The Fifth Patient 2 1/2 stars

Nick Chinlund, Isaach De Bankole, Brendan Fehr

Directed by Amir Mann

Shows again June 12 at 3 p.m.

A man wakes up in a run-down hospital in a tiny African nation with no idea of who he is or how he got there. Various shadowy figures interrogate him, accusing him of unspecified crimes. He must piece his life together while convincing his captors not to kill him.

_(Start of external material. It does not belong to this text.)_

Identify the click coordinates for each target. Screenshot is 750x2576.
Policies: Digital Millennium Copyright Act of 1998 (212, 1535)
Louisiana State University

This is an immediate and engrossing set-up, similar to the basic template for plenty of thrillers, and it lends The Fifth Patient a certain momentum that lasts more than halfway through the film, until writer-director Mann starts providing some answers about why exactly his main character (Chinlund) is in Africa, and what his mysterious tormentors and/or allies are trying to get out of him. As the possible spy begins to regain bits and pieces of his memory, along the way becoming more confident in his own espionage skills, the film resembles The Bourne Identity on a smaller scale. Chinlund has the looks and charisma of a young Harrison Ford, and he carries the movie well as he and the viewers embark on the same search for the truth.

Unfortunately, the truth we end up with is convoluted and unsatisfying, and the more Mann reveals the less interesting the movie becomes. He’s got a good visual style and a knack for creating suspense; he’d probably do well to direct a thriller that a stronger screenwriter had constructed with a little more narrative sturdiness.